Repeat exactly, and only, the lines of the entries below from the one with "Given: Expand the terminal" through the one with "Enable the 顯示成績細節", both ends included.

-=-=-

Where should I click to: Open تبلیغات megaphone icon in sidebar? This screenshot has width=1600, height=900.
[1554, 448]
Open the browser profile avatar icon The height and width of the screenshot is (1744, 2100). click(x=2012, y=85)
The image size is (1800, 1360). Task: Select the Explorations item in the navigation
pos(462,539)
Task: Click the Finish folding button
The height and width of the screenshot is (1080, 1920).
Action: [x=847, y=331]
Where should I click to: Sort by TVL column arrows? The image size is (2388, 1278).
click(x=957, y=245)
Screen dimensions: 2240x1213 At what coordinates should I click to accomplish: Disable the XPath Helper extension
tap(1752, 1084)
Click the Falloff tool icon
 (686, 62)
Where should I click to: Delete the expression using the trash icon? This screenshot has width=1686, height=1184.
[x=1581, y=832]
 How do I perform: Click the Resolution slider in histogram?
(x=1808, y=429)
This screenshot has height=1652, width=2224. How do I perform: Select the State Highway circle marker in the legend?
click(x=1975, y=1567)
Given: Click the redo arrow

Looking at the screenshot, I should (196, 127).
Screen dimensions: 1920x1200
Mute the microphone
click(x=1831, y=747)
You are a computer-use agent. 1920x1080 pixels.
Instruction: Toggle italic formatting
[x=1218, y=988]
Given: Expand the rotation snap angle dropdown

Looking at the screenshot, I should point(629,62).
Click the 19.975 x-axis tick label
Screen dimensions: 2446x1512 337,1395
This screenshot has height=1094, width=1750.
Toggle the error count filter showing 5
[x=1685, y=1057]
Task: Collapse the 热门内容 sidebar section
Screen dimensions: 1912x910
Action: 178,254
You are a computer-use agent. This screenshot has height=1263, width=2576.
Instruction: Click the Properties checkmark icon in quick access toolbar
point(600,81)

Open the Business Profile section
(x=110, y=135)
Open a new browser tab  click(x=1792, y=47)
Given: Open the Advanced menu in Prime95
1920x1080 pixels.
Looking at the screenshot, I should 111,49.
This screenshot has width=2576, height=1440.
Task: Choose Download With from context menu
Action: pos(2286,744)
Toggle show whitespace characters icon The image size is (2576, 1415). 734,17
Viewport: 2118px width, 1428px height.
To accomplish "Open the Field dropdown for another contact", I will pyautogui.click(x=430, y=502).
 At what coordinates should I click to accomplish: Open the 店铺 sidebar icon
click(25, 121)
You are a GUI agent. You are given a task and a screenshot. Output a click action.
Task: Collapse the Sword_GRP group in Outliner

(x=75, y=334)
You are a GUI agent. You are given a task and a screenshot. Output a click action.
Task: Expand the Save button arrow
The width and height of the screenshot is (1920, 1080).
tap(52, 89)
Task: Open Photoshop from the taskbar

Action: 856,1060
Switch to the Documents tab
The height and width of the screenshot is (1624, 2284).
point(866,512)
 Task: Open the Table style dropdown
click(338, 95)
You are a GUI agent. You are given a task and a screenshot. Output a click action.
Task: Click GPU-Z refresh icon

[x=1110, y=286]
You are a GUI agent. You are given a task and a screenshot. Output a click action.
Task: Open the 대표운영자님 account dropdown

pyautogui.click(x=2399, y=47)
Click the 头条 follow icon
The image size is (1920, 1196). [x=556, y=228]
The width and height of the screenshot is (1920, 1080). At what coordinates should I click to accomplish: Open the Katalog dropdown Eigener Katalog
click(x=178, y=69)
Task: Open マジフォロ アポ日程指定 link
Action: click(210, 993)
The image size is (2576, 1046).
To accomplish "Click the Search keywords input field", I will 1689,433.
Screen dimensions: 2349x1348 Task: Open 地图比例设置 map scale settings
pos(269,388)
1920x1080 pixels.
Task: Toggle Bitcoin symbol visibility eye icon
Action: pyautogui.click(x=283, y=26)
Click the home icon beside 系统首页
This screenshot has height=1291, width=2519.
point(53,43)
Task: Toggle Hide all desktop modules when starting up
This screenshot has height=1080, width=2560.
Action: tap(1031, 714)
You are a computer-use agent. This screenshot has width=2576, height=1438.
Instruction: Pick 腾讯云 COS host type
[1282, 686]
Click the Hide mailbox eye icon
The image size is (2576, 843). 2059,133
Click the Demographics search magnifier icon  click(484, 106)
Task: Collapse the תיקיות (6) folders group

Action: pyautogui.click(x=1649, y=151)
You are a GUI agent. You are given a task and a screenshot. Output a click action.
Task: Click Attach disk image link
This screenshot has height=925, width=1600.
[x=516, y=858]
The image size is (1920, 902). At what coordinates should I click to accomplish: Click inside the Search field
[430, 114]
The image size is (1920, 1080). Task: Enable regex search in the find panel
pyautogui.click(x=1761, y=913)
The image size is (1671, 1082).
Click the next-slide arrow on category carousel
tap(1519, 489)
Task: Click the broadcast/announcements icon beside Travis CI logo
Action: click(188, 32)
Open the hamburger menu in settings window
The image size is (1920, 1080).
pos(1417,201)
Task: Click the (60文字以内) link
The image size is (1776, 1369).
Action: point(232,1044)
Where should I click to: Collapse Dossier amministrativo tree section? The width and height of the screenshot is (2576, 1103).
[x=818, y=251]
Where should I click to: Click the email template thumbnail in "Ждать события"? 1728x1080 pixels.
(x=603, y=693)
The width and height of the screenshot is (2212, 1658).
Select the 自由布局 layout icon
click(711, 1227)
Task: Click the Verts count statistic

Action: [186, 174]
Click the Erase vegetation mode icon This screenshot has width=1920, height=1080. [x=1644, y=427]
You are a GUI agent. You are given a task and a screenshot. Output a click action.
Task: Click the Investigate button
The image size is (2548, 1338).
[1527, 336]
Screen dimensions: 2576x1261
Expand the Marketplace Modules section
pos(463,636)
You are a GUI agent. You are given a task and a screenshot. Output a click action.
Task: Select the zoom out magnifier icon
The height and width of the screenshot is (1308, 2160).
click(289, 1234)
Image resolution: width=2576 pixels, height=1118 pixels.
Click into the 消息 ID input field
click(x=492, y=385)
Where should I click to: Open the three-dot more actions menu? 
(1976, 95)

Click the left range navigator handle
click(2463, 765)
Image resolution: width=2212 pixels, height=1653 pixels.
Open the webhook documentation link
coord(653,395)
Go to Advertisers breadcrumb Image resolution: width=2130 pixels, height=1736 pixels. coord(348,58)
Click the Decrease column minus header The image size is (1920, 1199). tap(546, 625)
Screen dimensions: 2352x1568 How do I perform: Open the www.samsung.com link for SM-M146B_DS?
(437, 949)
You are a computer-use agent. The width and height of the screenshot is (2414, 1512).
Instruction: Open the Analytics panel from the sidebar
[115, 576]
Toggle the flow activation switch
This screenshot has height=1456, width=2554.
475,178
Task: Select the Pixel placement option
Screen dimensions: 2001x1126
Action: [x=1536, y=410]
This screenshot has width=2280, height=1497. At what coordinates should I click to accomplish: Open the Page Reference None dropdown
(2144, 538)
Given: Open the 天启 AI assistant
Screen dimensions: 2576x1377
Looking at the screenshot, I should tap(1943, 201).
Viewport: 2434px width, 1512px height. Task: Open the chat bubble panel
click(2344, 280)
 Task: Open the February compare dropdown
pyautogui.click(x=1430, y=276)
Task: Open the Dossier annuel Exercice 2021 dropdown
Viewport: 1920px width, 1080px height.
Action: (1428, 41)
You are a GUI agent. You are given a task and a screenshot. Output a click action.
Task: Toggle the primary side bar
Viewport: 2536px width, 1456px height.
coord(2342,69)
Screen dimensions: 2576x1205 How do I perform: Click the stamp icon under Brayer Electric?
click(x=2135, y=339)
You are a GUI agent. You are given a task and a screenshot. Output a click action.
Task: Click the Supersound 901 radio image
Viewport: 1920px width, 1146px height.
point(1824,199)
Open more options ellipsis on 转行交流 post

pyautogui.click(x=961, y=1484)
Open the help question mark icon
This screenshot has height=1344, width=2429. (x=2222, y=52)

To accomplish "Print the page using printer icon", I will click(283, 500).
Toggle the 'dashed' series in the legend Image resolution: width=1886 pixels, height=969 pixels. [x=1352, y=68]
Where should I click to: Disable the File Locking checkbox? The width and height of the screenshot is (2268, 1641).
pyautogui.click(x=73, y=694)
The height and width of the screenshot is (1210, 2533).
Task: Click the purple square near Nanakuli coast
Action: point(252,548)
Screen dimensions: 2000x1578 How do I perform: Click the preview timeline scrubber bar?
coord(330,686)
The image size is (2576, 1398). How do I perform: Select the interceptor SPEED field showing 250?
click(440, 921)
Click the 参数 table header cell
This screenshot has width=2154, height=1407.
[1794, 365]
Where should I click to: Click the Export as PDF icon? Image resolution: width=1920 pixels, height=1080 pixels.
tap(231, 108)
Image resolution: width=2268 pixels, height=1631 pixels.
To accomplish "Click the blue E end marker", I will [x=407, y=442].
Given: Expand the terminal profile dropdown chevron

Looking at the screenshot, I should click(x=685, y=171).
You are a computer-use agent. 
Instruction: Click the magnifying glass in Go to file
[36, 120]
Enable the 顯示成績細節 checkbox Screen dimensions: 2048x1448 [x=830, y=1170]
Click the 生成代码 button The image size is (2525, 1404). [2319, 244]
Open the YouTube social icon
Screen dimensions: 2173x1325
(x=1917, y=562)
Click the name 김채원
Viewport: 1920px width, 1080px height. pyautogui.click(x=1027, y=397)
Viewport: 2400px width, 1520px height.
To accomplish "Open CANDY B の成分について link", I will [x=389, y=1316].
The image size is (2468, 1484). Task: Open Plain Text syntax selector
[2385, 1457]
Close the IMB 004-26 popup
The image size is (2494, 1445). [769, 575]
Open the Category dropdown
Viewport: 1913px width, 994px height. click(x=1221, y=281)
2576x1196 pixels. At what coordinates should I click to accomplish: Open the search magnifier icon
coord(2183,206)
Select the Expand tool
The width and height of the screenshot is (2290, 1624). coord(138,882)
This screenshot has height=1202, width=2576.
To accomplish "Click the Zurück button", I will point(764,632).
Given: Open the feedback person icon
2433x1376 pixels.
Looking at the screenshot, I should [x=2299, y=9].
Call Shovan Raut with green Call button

-=-=-

Response to this exercise>
Given: Expand the terminal profile dropdown chevron

Looking at the screenshot, I should click(x=685, y=171).
You are a computer-use agent. 
Instruction: Click the magnifying glass in Go to file
[36, 120]
Enable the 顯示成績細節 checkbox Screen dimensions: 2048x1448 [x=830, y=1170]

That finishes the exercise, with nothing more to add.